Mathematical parameters
The main parameters that can be chosen in this area are:
- bandpass
- symmetry
- binning level (to accelerate the computations)
Computational parameters
The main burden of the PCA computation is the creation of the cross correlation matrix.
Computing device
PCA computations can be run on GPUs of on CPUs, in both cases in parallel.
Size of parallel blocks
The
Running
In this workflow we run the steps one by one to discuss them. In real workflows, you can use the run methods to just launch all steps sequentially.
Prealigning
wb.steps.items.prealign.compute();
Correlation matrix
All pairs of correlations are computed in blocks, as described above
wb.steps.items.ccmatrix.compute();
Eigentable
The correlation matrix is diagonalised.

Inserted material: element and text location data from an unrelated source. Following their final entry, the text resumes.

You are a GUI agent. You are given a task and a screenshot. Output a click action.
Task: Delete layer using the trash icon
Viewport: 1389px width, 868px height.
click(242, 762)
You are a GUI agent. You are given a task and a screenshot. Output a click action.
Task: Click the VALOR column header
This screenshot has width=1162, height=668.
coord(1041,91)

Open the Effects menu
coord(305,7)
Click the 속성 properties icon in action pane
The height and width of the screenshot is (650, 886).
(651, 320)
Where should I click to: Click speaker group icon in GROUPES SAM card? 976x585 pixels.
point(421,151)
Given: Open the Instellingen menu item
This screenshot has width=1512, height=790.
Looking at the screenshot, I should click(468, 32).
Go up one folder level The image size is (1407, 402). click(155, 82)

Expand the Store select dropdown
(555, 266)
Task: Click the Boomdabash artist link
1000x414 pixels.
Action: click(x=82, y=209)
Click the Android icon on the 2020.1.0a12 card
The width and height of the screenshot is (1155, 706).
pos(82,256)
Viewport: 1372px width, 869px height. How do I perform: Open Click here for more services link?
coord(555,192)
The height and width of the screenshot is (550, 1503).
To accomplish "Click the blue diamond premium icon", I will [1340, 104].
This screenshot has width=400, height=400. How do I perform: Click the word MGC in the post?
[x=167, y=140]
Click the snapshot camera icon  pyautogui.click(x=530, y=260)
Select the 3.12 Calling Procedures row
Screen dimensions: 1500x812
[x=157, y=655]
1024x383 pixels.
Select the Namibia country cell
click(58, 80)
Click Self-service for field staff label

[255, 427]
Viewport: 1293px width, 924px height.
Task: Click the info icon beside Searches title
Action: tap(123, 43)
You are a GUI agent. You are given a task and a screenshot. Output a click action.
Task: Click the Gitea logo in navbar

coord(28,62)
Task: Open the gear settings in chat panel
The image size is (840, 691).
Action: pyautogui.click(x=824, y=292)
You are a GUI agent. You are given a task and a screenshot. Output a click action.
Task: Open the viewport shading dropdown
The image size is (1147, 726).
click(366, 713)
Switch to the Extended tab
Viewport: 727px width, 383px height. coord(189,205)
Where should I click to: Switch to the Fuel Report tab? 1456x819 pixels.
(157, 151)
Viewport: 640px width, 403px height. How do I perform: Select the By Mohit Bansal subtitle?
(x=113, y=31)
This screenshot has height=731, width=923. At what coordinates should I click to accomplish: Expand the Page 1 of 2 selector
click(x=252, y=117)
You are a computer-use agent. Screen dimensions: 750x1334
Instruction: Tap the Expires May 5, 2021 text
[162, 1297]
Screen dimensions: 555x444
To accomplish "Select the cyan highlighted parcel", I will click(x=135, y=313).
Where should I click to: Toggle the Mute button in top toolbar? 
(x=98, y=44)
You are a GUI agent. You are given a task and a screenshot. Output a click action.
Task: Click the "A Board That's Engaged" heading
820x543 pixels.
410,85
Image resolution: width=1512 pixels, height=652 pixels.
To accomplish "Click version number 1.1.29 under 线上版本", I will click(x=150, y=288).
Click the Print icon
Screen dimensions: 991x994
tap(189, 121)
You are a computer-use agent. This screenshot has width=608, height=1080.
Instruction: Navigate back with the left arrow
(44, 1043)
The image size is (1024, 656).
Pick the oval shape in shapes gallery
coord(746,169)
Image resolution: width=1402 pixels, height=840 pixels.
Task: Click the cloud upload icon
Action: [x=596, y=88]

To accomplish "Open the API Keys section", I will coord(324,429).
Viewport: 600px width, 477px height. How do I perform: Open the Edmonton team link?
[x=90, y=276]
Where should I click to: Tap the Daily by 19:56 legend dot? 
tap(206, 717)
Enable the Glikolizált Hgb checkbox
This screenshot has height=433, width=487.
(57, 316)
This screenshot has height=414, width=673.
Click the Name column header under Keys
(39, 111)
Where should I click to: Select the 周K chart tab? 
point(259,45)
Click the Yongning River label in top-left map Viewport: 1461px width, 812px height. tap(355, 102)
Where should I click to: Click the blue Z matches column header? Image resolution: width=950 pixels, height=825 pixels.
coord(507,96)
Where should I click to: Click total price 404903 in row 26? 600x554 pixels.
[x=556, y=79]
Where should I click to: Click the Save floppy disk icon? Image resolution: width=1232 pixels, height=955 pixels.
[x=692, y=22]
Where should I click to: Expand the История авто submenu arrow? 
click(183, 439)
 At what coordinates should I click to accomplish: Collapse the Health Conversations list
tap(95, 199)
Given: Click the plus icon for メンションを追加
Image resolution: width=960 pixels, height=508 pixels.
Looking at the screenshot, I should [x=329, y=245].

The eigenvectors are used to expressed as the particles as combinations of weights.
wb.steps.items.eigentable.compute();
These weights are ordered in descending order relative to their impact on the variance of the set, ideally a particle should be represented by its few components on this basis. The weights are stored in a regular Dynamo table. First eigencomponent of a particle goes into column 41.
Eigenvolumes
The eigenvectors are expressed as three=dimensional volumes.
wb.steps.items.eigenvolumes.compute();
TSNE reduction
TSNE remaps the particles into 2D maps which can be visualised and operated interactively.
wb.steps.items.tsene.compute();
Visualization
Computed elements have been stored in the workflow folder. Some of them () can be directly access through workflow tools.
Correlation matrix
m=wb.getCCMatrix();
figure;dshow(cmm);h=gca();h.YDir = 'reverse';
Eigencomponents
Predefined exploring tools
You can use a general browser for Dynamo tables:
wb.exploreGUI;
Advanced users: This is just a wrapper to the function dpktbl.gui applied on the eigentable produced by the workflow.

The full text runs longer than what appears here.